Andy Murray digs deep to beat Matteo Berrettini at Miami Open after scolding himself | Tennis | Sport

Andy Murray outlasted Matteo Berrettini to advance to the second round of the Miami Open. The Brit dug deep to come from a set down, winning 4-6 6-3 6-4 in a physical encounter that saw Berrettini almost faint on the court. Murray scolded and shouted at himself throughout the match but it paid off as he channelled his frustrations to earn just his fourth win of the year.

When the draw came out, everyone circled the blockbuster first-round encounter between Murray and Berrettini. It was their sixth meeting but their first since Murray won a five-set epic at the 2023 Australian Open. And their Miami Open match became another test of endurance.

While Murray had a tough start to the year going 3-7 in matches, Berrettini was coming back from an injury layoff. The former world No. 6 reached last week’s Phoenix Challenger final in his first tournament since the US Open in August and he carried his momentum straight back onto the main ATP Tour, breaking Murray in the first game.

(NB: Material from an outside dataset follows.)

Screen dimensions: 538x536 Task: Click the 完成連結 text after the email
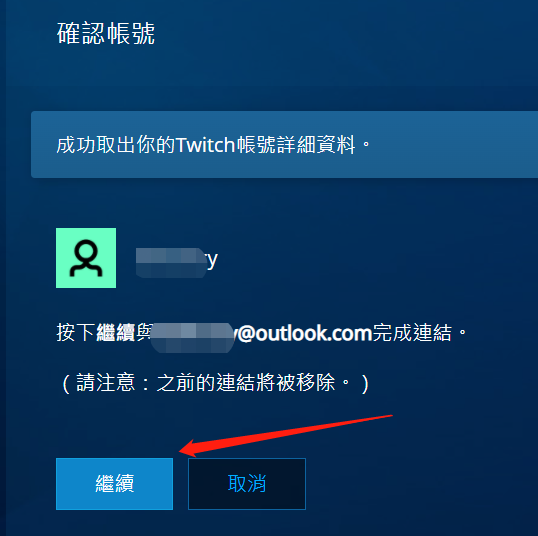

The three-time Major winner grew frustrated as he blew a couple of break-back points and found himself facing another break point in the next game. A dejected Murray quickly started to voice his frustrations – something that has been a feature of his matches in recent months.

During the Middle Eastern swing he was heard berating his tactics and claiming “this game isn’t for me anymore”. And he was at it again in a tricky service game, shouting “it doesn’t work”. He managed to keep his deficit to just one break and Berrettini closed out the opener 6-4.

It was a better start for Murray in the second but he continued to shout, this time trying to coach himself. The former world No. 1 repeated the same mantra over and over, telling himself to “feel the ball” and “touch the ball”, claiming that he had been “belting it around”. It did the trick, and he suddenly started to raise his level, earning his first break of the match to lead 4-2.

While serving to stay in the match a game later, Berrettini suddenly began to struggle and had to stop himself from fainting as he doubled over on the court. He stopped playing and called the physio before resuming four minutes later. He was able to hold to love but Murray served out the set to force a decider.

The final set alone was a gruelling physical battle, as the first game alone lasted more than 12 minutes as Murray broke his opponent immediately. The world No. 142 continued to struggle, keeling over after long exchanges and trudging to his bench. But he stayed hot on Murray’s heels, saving two more break points before having two of his own.

Even in the lead, the Brit continued to vent his frustrations, shouting: “Lots of pressure being put on me, lots of it.” But he held on to maintain his lead, letting out a huge roar. He finally completed the comeback, serving out the victory after two hours and 47 minutes on court.

Murray was quick to check on his opponent, asking if he was okay after the second set scare. “It’s good to see you back,” the world No. 62 added, referencing Berrettini’s lengthy injury hiatus.

The 36-year-old recently announced that he would stop playing after this summer but he silenced those who were writing him off too early with a cheeky camera message. “Life in the old dog yet,” he penned. Murray will now face No. 29 seed Tomas Etcheverry, the man who beat him at the Australian Open.